Healthcare professionals can report adverse drug reactions from human vaccines by using the Danish e-form below. Please read the text below before you proceed to report an adverse drug reaction.
E-form
Report an adverse drug reaction from a human vaccine - for healthcare professionals (e-form)
Getting started
We use the details you provide to build a clear picture of the adverse drug reaction you have reported. You must fill in the fields marked with a red star in the e-form, but it is of great help to us, if you fill in as many fields as possible.
By law, an adverse reaction report must contain information about at least the following:
- the adverse drug reaction
- the suspected vaccine
- the patient
- your name
- your workplace
If you have any questions along the way, please ring +45 4488 9757.
We may need additional information
In some cases, we may need to obtain additional information on the adverse drug reaction you have reported. If so, we will contact you to obtain the necessary information.

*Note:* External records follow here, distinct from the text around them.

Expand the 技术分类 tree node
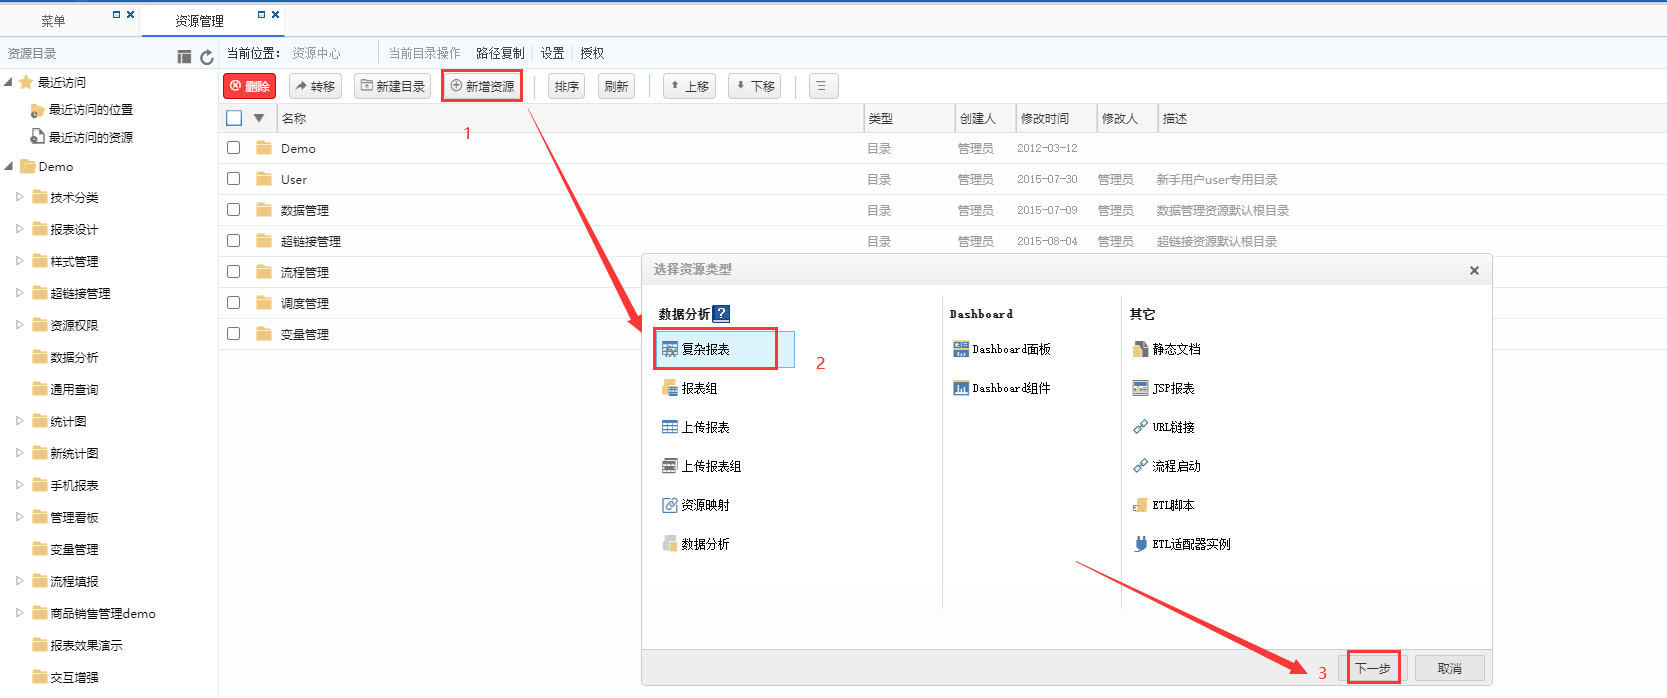 tap(19, 197)
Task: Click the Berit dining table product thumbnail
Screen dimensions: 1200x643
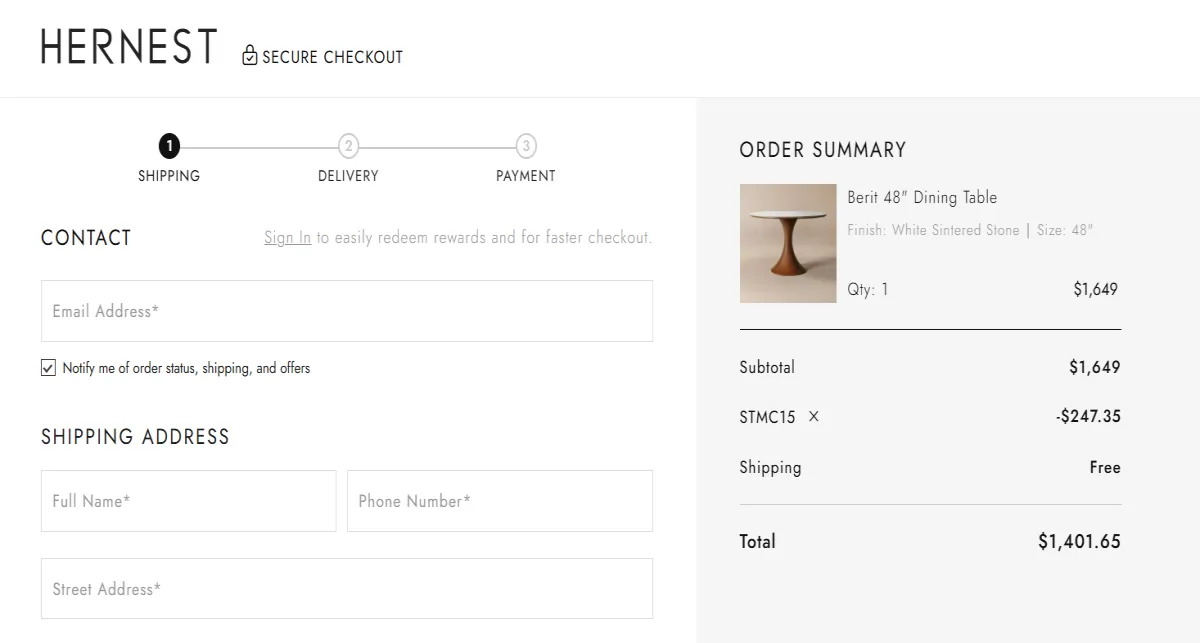Action: 788,243
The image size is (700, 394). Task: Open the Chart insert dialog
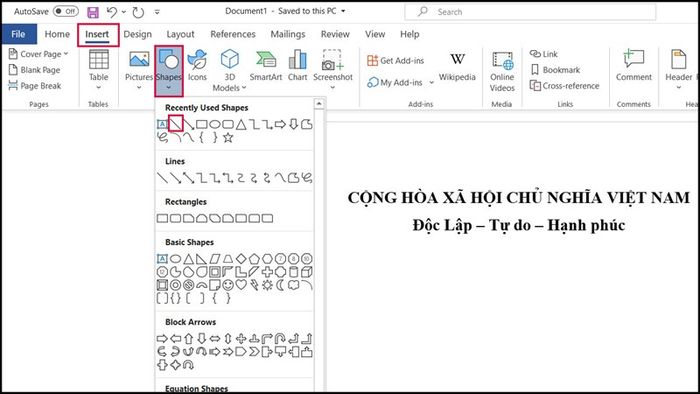click(297, 66)
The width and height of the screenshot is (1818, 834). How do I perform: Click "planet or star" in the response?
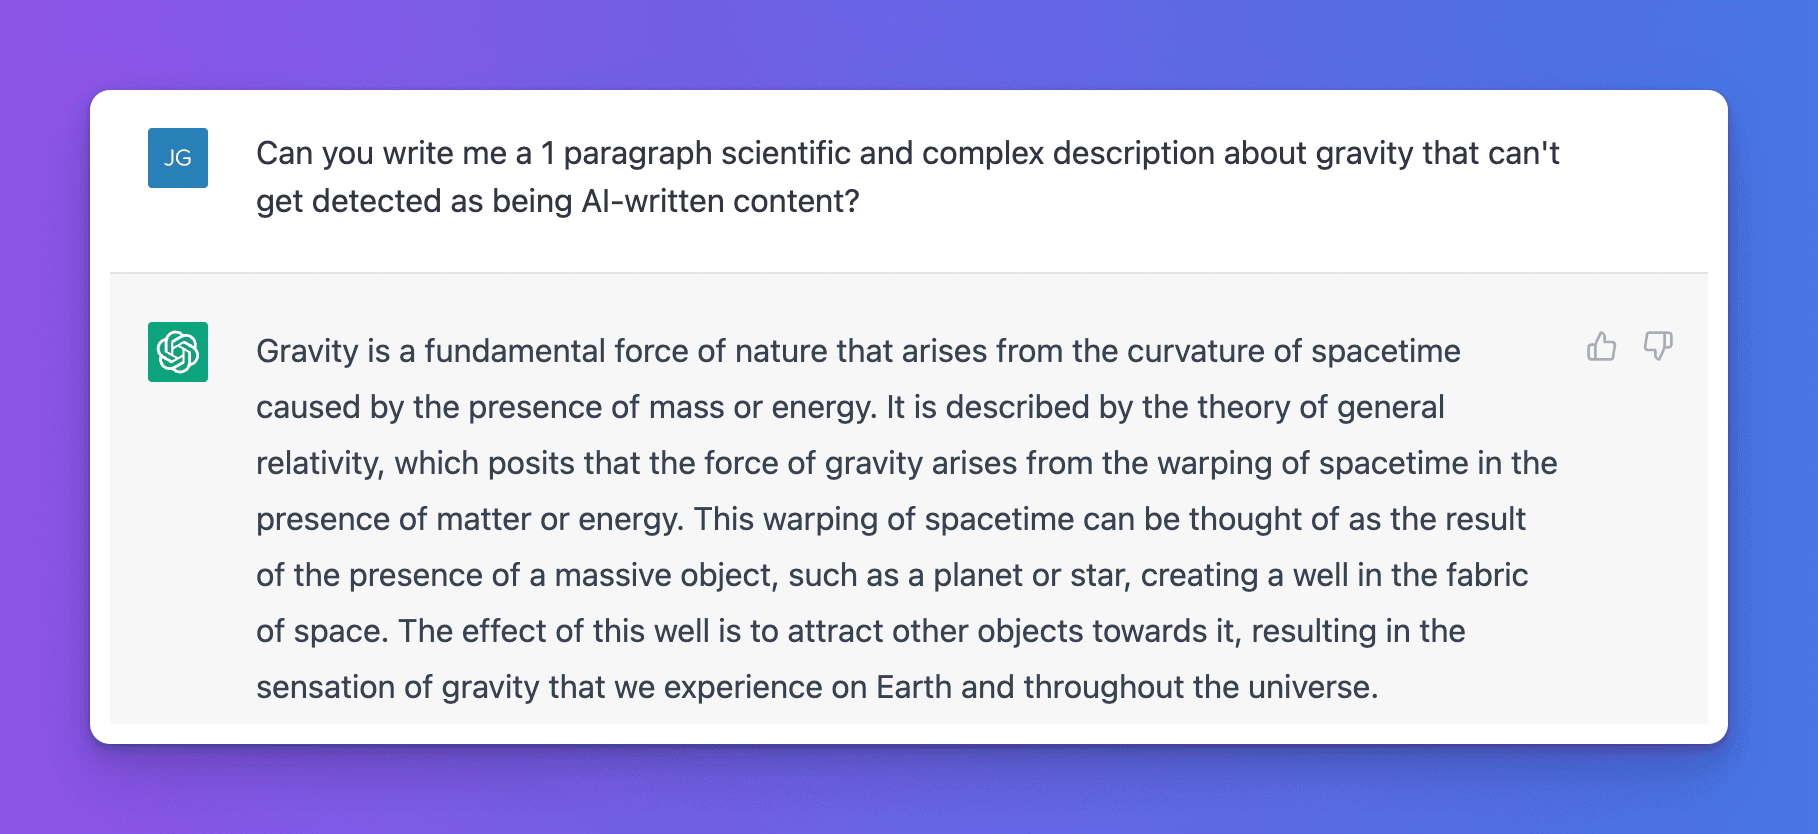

What happens after you have reported an adverse drug reaction?
We register the information in our database of adverse drug reactions, and pass on the information to the company responsible for the vaccine you suspect to have caused the adverse drug reaction. The information is anonymised so that the company cannot see the name and address of the patient. The company responsible receives all the information about the vaccine and the adverse drug reaction, as well as the patient's date of birth and intials. Therefore, the company can neither identify nor contact the patient. Moreover, the company is not permitted to contact you about the report.
We also send the data to the shared EU database under the European Medicines Agency and to a global database under WHO, so that medicines agencies in other countries may benefit from the information.
The company must evaluate the vaccine's safety on the basis of all the adverse reaction data, collected worldwide.
The Danish Medicines Agency assesses whether the new information on adverse drug reactions should lead to changes in, e.g. summaries of product characteristics and/or package leaflets.
Summaries of product characteristics and package leaflets
www.produktresume.dk offers you access to summaries of product characteristics of vaccines authorised to be sold in Denmark. You can find summaries of product characteristics for vaccines authorised through the centralised EU procedure at the EMA website.
Find Danish package leaflets at www.indlaegsseddel.dk.